## TASK REQUIREMENTS
From the first line to the last, transcribe the data exactly.
————————
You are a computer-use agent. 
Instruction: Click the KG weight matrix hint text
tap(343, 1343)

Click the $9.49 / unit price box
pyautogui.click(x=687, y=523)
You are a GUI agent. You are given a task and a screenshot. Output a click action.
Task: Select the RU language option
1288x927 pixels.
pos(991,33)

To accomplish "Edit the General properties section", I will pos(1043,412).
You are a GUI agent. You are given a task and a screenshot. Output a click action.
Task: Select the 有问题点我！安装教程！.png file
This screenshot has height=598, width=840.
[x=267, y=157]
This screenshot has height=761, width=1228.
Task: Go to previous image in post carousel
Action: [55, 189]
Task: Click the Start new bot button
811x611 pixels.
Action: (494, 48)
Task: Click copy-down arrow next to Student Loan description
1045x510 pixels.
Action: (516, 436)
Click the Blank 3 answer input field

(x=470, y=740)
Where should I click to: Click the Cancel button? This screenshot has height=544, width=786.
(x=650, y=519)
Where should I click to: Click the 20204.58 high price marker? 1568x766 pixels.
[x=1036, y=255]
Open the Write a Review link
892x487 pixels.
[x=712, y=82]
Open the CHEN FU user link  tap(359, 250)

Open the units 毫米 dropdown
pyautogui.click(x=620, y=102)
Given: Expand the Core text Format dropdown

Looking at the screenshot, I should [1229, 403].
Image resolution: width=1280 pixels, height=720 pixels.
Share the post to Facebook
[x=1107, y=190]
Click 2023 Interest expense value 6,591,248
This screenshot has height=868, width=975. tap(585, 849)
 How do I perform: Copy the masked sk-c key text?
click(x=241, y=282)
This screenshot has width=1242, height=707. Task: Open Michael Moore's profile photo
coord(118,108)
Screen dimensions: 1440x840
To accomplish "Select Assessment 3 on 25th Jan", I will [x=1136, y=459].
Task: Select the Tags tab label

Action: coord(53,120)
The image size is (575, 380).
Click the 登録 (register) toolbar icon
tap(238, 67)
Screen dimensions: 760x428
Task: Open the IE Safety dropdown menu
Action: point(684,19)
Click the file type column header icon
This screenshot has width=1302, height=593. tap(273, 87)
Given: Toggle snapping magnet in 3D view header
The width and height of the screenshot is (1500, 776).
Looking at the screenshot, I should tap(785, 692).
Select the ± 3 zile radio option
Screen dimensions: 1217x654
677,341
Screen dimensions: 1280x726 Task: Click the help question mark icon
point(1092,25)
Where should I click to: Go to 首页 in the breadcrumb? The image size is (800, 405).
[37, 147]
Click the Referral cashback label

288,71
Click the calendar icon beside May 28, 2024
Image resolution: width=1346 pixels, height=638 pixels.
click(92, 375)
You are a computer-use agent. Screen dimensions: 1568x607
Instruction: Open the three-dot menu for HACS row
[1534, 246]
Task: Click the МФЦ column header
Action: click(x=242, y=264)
————————
## EXERCISE RESULT
You are a computer-use agent. 
Instruction: Click the KG weight matrix hint text
tap(343, 1343)

Click the $9.49 / unit price box
pyautogui.click(x=687, y=523)
You are a GUI agent. You are given a task and a screenshot. Output a click action.
Task: Select the RU language option
1288x927 pixels.
pos(991,33)

To accomplish "Edit the General properties section", I will pos(1043,412).
You are a GUI agent. You are given a task and a screenshot. Output a click action.
Task: Select the 有问题点我！安装教程！.png file
This screenshot has height=598, width=840.
[x=267, y=157]
This screenshot has height=761, width=1228.
Task: Go to previous image in post carousel
Action: [55, 189]
Task: Click the Start new bot button
811x611 pixels.
Action: (494, 48)
Task: Click copy-down arrow next to Student Loan description
1045x510 pixels.
Action: (516, 436)
Click the Blank 3 answer input field

(x=470, y=740)
Where should I click to: Click the Cancel button? This screenshot has height=544, width=786.
(x=650, y=519)
Where should I click to: Click the 20204.58 high price marker? 1568x766 pixels.
[x=1036, y=255]
Open the Write a Review link
892x487 pixels.
[x=712, y=82]
Open the CHEN FU user link  tap(359, 250)

Open the units 毫米 dropdown
pyautogui.click(x=620, y=102)
Given: Expand the Core text Format dropdown

Looking at the screenshot, I should [1229, 403].
Image resolution: width=1280 pixels, height=720 pixels.
Share the post to Facebook
[x=1107, y=190]
Click 2023 Interest expense value 6,591,248
This screenshot has height=868, width=975. tap(585, 849)
 How do I perform: Copy the masked sk-c key text?
click(x=241, y=282)
This screenshot has width=1242, height=707. Task: Open Michael Moore's profile photo
coord(118,108)
Screen dimensions: 1440x840
To accomplish "Select Assessment 3 on 25th Jan", I will [x=1136, y=459].
Task: Select the Tags tab label

Action: coord(53,120)
The image size is (575, 380).
Click the 登録 (register) toolbar icon
tap(238, 67)
Screen dimensions: 760x428
Task: Open the IE Safety dropdown menu
Action: point(684,19)
Click the file type column header icon
This screenshot has width=1302, height=593. tap(273, 87)
Given: Toggle snapping magnet in 3D view header
The width and height of the screenshot is (1500, 776).
Looking at the screenshot, I should tap(785, 692).
Select the ± 3 zile radio option
Screen dimensions: 1217x654
677,341
Screen dimensions: 1280x726 Task: Click the help question mark icon
point(1092,25)
Where should I click to: Go to 首页 in the breadcrumb? The image size is (800, 405).
[37, 147]
Click the Referral cashback label

288,71
Click the calendar icon beside May 28, 2024
Image resolution: width=1346 pixels, height=638 pixels.
click(92, 375)
You are a computer-use agent. Screen dimensions: 1568x607
Instruction: Open the three-dot menu for HACS row
[1534, 246]
Task: Click the МФЦ column header
Action: click(x=242, y=264)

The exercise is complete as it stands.